Serge Hoareau, président de l’Association des maires de la Réunion (AMDR)

« La presse écrite réunionnaise est en danger. Le Quotidien de La Réunion, placé en liquidation-cession, disparaîtra purement et simplement le 13 décembre prochain si aucun repreneur ne se manifeste d’ici là. Son concurrent et néanmoins confrère, le Journal de l’île de La Réunion (JIR), est également dans une situation économique critique et lui aussi menacé de disparaître. La presse numérique connaît, elle, également des difficultés.

Cette situation est insoutenable. Tout d’abord pour les 52 salariés du Quotidien, les 108 du JIR ainsi que l’ensemble des emplois indirects générés par les deux titres. Toutes ces personnes et leurs familles méritent que l’on se batte pour préserver leurs emplois et leur avenir.

Cette situation peut mettre en grande difficulté notre démocratie. La liberté de la presse implique une pluralité des titres et des tendances afin de garantir la vitalité de notre démocratie. La disparition d’un journal, qui plus est historique comme Le Quotidien, n’est évidemment pas un bon signe et questionne sur la santé de notre République.

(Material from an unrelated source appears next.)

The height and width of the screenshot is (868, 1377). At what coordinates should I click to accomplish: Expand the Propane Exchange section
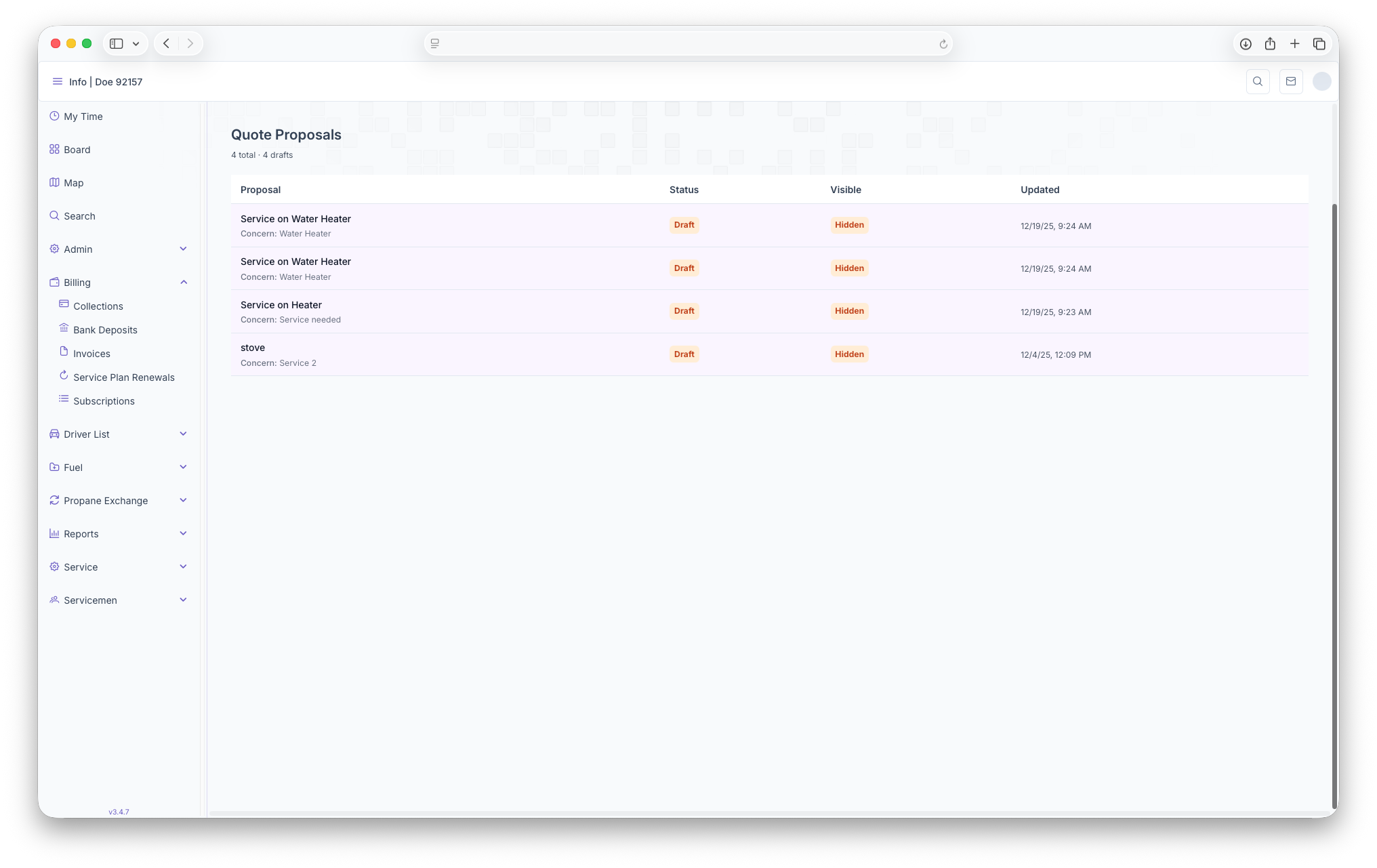click(x=183, y=501)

En plus d’évoluer sur un territoire contraint géographiquement et donc de ne pas avoir accès à un marché de la dimension des titres hexagonaux, la presse réunionnaise ne bénéficie pas du même niveau de subventions que ses homologues de l’Hexagone. Une iniquité incompréhensible à laquelle l’État doit mettre fin.

En tant que Président de l’Association des Maires du Département de La Réunion et élu local particulièrement attaché à notre modèle démocratique, je souhaite donc apporter tout mon soutien aux salariés et dirigeants de la presse écrite réunionnaise dans leur combat pour une presse libre et plurielle. »

Ericka Bareigts, maire de St-Denis et vice-présidente de la Région

« Après l’annonce de son redressement judiciaire en 2020, le journal le Quotidien est aujourd’hui menacé de disparaitre le 13 décembre prochain.
C’est un coup dur pour la presse réunionnaise dans son ensemble et pour tous les Réunionnais. J’adresse tout mon soutien aux journalistes et aux équipes des deux titres locaux, Le Quotidien et le JIR, mais également à l’ensemble des médias du territoire en difficulté aujourd’hui.
Nous devons tout faire pour sauver des dizaines d’emplois et également pour sauver le pluralisme avec deux titres distincts.
La liberté de la presse est l’un des principes fondamentaux des systèmes démocratiques qui repose sur la liberté d’opinion et la liberté d’expression. Sur notre territoire, une presse locale de qualité  est d’autant plus importante qu’elle participe au développement des Réunionnaises et des Réunionnais et participe ainsi à préserver notre vivre ensemble unique au monde.
Je demande au Gouvernement, et à la ministre de la Culture, Rima Abdul Malak, de tout mettre en œuvre pour sauver les médias réunionnais. Des aides existent que ce soit pour les entreprises en difficulté ou pour les médias de façon spécifique, elles doivent être mise en œuvre dans les meilleurs délais ».